- Born: January 2, 1948 (age 78) Niğde, Niğde Province, Turkey
- Education: Ankara University Gazi University
- Political party: Peace and Democracy Party (2009–2011)
- Other political affiliations: Socialist Democratic Party (2002) Democratic Society Party (2007–2009)

= Akın Birdal =

Turkish politician (born 1948)

Akın Birdal (born 2 January 1948, Niğde, Niğde Province, Turkey) is a Turkish human rights activist and politician. He was a member of the Grand National Assembly of Turkey for the Democratic Society Party (DTP) (2007 to 2009) and the Peace and Democracy Party (BDP) from 2009 to 2011. He is an honorary President of the Human Rights Association of Turkey (IHD), having been its chair from 1992 to 1998. He has published a number of essays and short stories. He is married with two children.

==Education and early life==
Birdal is an agricultural engineer by training, graduating from Ankara University Faculty of Agriculture, Soil Science Department. He went on to do a master's degree in business at the Gazi University from where he graduated in 1973. As a university student, he was involved in several agricultural associations. His academic career, begun in 1979, was cut short by the 1980 Turkish coup d'état, and for a time he made a living running a grocery store.

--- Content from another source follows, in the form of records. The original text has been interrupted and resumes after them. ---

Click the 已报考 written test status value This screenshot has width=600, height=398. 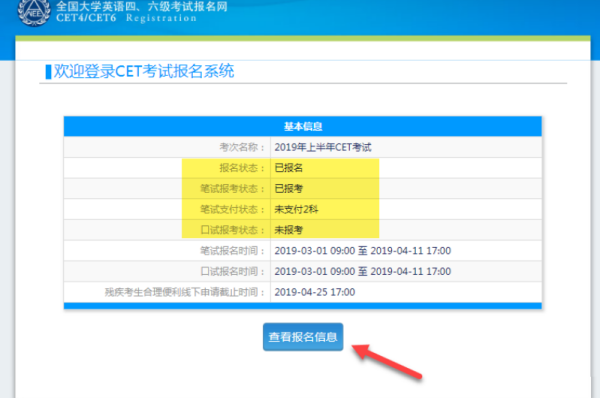tap(289, 189)
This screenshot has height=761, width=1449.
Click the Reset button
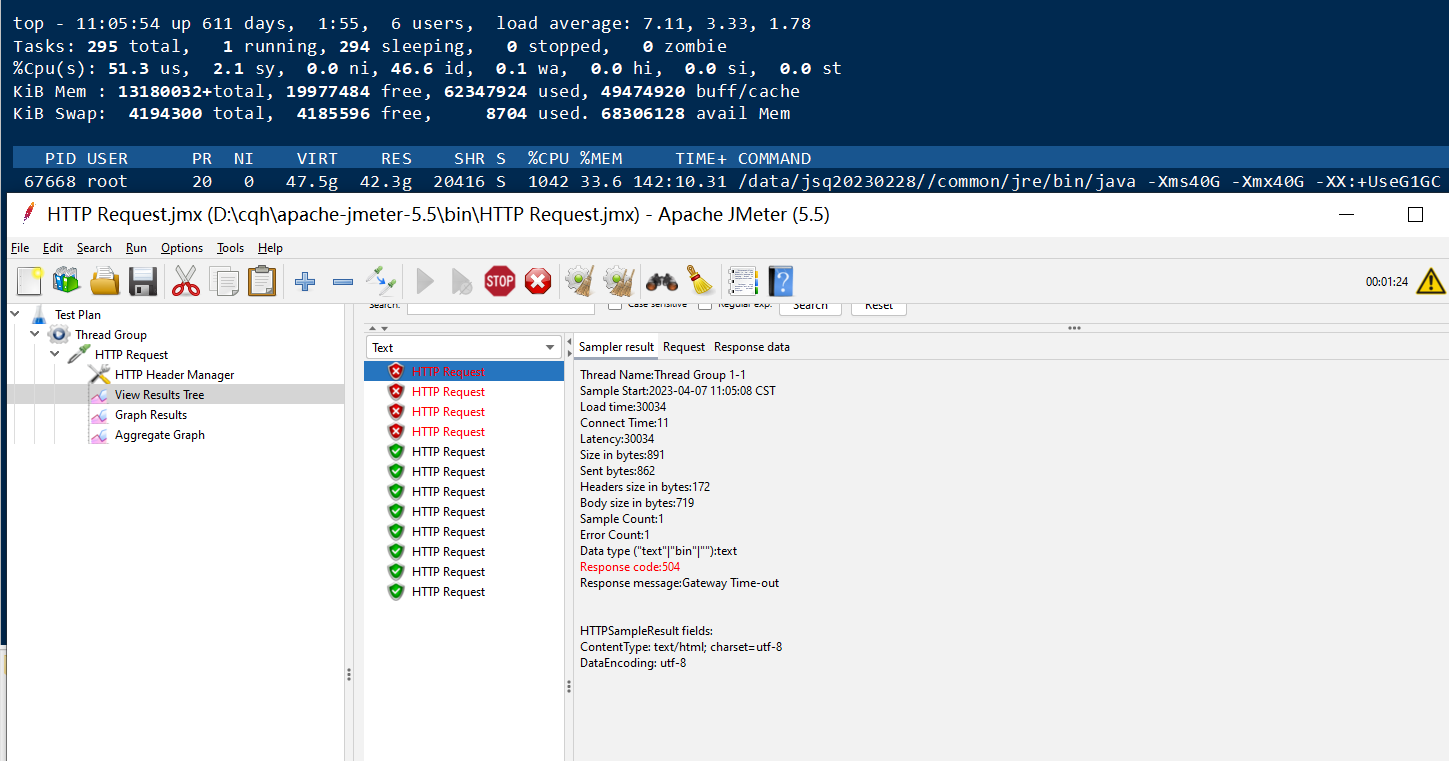point(878,306)
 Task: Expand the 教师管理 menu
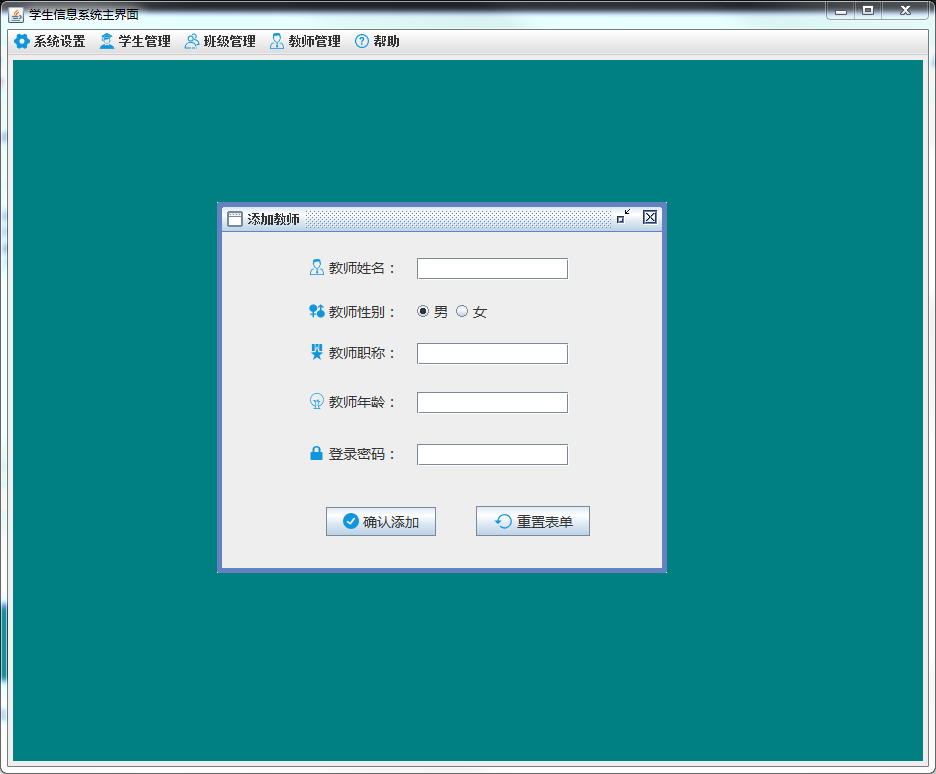[314, 42]

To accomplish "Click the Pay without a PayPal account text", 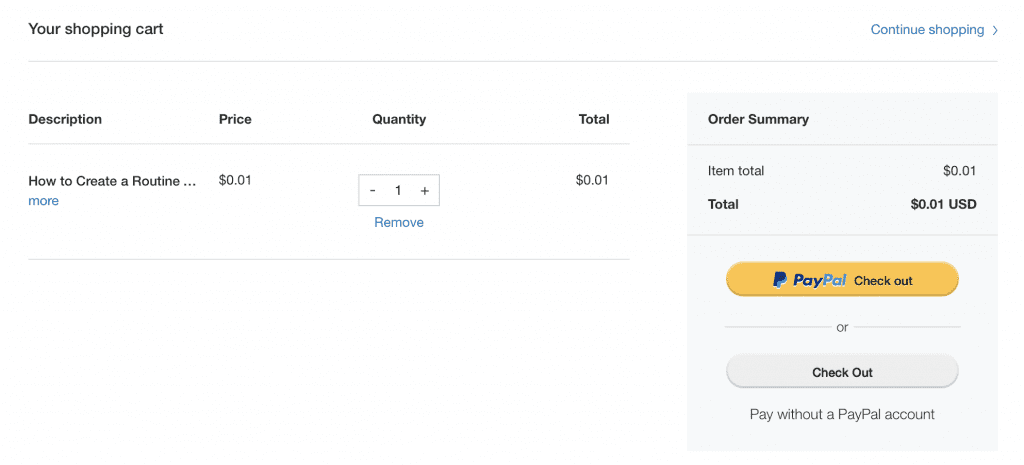I will tap(842, 414).
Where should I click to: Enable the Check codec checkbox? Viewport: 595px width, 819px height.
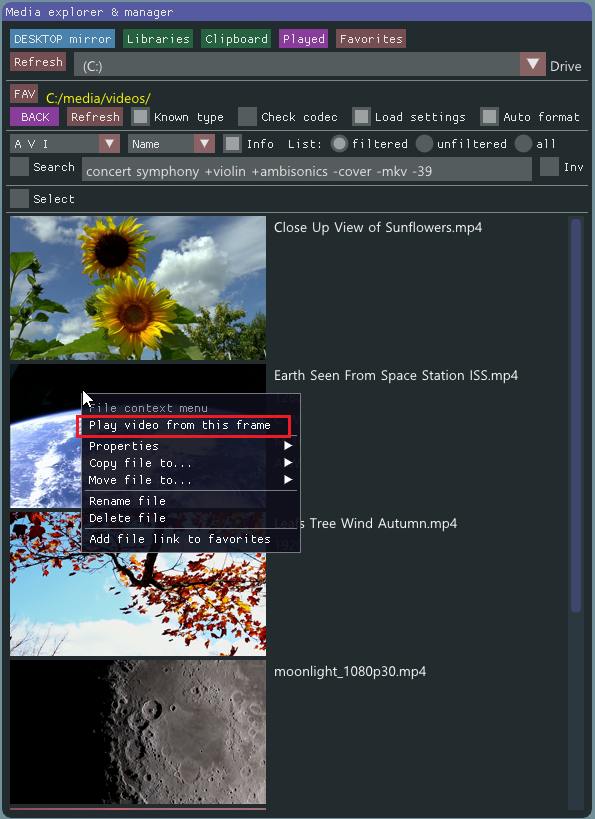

===Political career and human rights===
Birdal co-founded the Human Rights Association of Turkey in 1986, and became its Secretary-General. He was elected its chairman in 1992. On 3 September 1996 he was detained accused of collaborating with the PKK for being part of a delegation who wanted to negotiate the release of Turkish soldiers captured by the PKK. Eight captive soldiers were released. In December 1996 he was acquitted from the charges of collaborating with the PKK. In 1997 Birdal and others were investigated or detained for supporting a peace initiative for the Kurdish Turkish conflict called the Musa Anter peace train. In December the same year Birdal was acquitted from the charges relating to his support for the peace train. On 12 May 1998, Birdal barely survived an assassination attempt, when two assailants fired 13 shots at him in the office of the association. The Turkish Revenge Brigade claimed responsibility. In 1999 he was sentenced to 20 months' imprisonment under Article 312 (of which he served 14 months) for speeches made in 1995 and 1996. In his speeches, he was in favor of a peaceful solution in the conflict between Turkey and the PKK. He was released on medical reasons on 25 September 1999, but on 30 March 2000 a court ruled he must serve the rest of the sentence in prison. In the year 1999 he was adopted as a prisoner of conscience by Amnesty International. In 2007 the European Court of Human Rights ruled that the case breached Article 10 of the European Convention on Human Rights, as well as Article 6.1 (right to a fair trial).

In 2002 Birdal was one of the founders of the Socialist Democratic Party, becoming its chairman, but stepped down after becoming Vice President of the International Federation for Human Rights.

In July 2007, he stood as an independent candidate in the Turkish parliamentary elections and entered the Turkish Parliament, representing Diyarbakır. His candidacy was supported by the Thousand Hopes Candidates alliance. Following his election, he joined the Democratic Society Party (DTP) and for the Municipal Elections of March 2009, he was the DTP candidate for the Mayorship of Istanbul but he was not elected. Later in 2009, he joined the Peace and Democracy Party (BDP).